Aquelas palavras ecoaram-lhe na cabeça durante dias e, de certo modo, conseguiram afastá-la do desespero em que tinha caído. Só restava a tristeza, que esquecia de vez em quando, com alguma proposta da amiga. Uma tarde, enquanto saboreavam um gelado nas margens do lago Léman, Marina perguntou-lhe se ainda sentia alguma coisa por Aldo Olazábal. Embora tivesse levado algum tempo a responder, não tinha a menor das dúvidas: não o amava.
– Depois de ter conhecido Kamal Al-Saud, receio não voltar a apaixonar-me por mais nenhum homem.
– E que acontecerá se, ao regressar a Córdova, o Aldo tentar aproximar-se novamente de ti?
– Nem que o Aldo enviuvasse voltaria a estar com ele – respondeu Francesca. – E não digo isto por despeito ou raiva. Digo-o simplesmente porque o meu coração pertence a Kamal. Enganaria qualquer outro homem se decidisse começar agora uma nova relação.

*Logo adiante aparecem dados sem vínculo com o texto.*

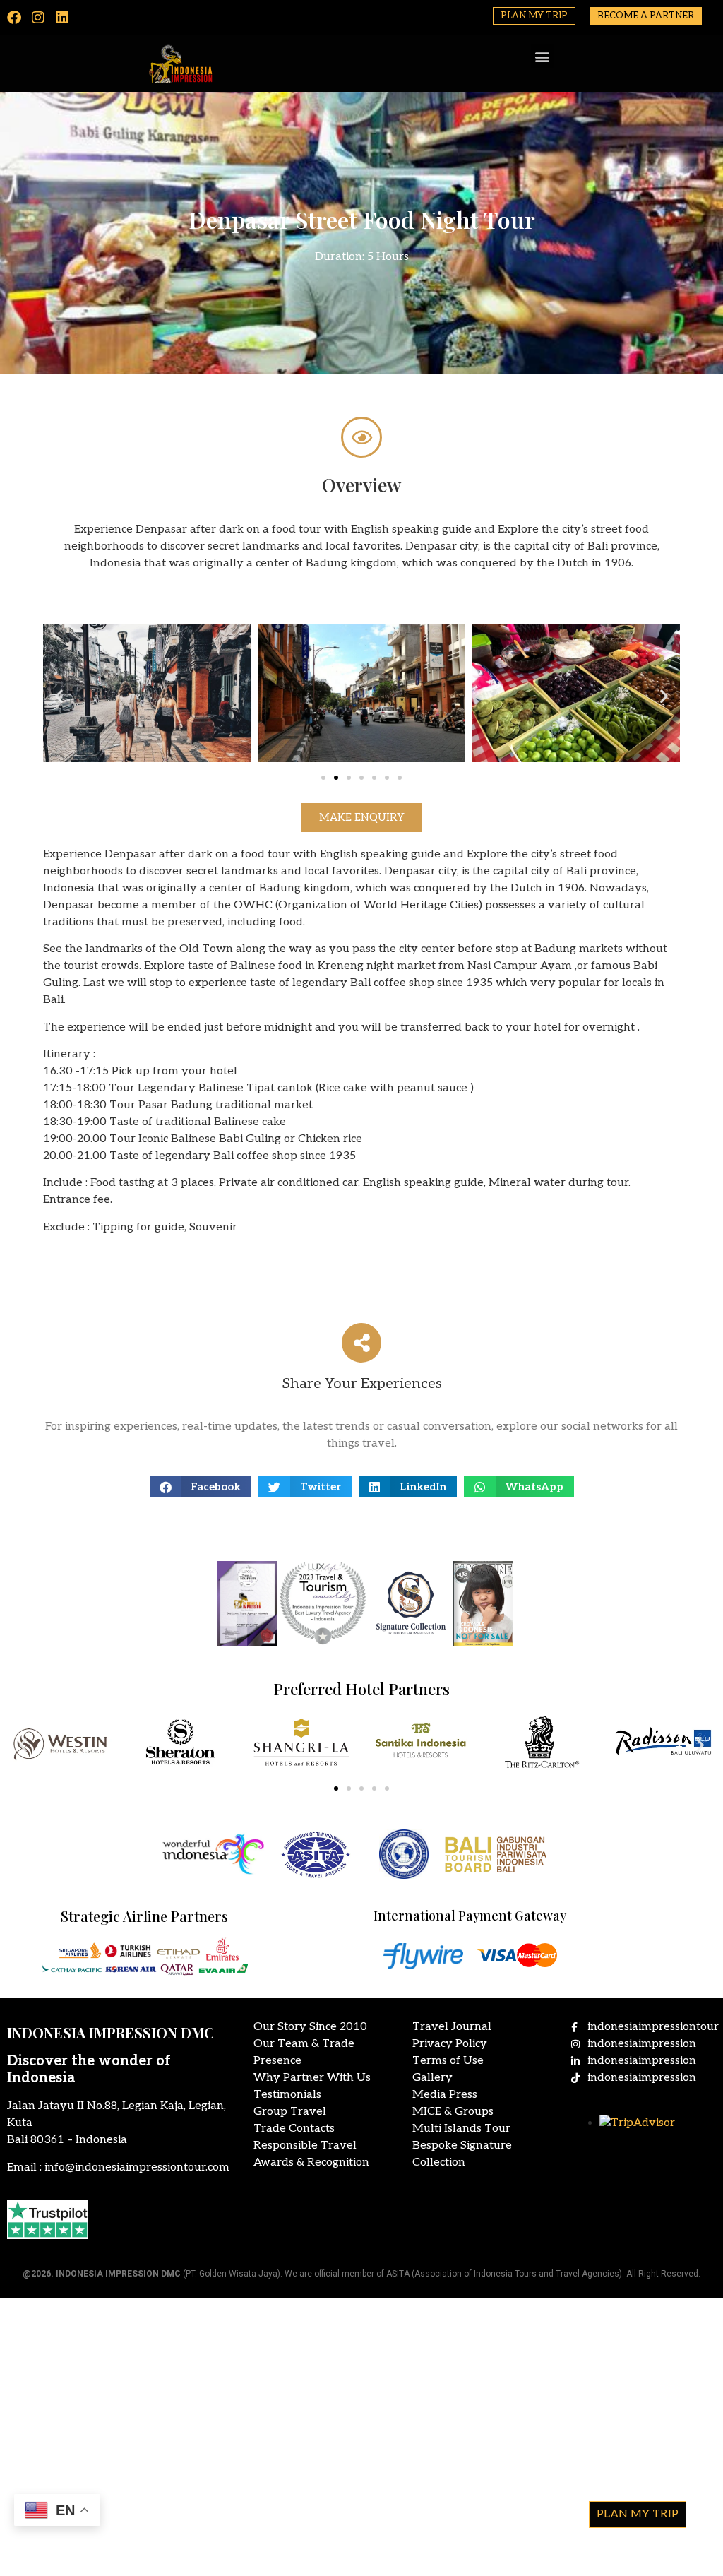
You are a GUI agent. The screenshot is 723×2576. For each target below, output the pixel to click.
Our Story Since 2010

Passadas três semanas, Francesca continuava em Genebra e com pouca vontade de regressar a Córdova, apesar dos pedidos da mãe. Mas as férias de Marina estavam a terminar e não fazia sentido continuar ali.
Acordaria cedo, tomaria um duche e o pequeno-almoço e iria com o tio para o jornal. Apesar de tudo, recomeçar a vida em Córdova não tinha sido tão difícil como esperava. O carinho dos amigos, mas em especial o da mãe e do tio Fredo, tinham operado maravilhas na sua alma ferida. Só a Fredo confessara a história do sequestro e tinham concordado nunca falar disso a Antonina. Sofia ficou desiludida ao saber que o romance entre a amiga e o príncipe saudita tinha acabado em nada, mas admitiu que estava feliz por a ter outra vez por perto.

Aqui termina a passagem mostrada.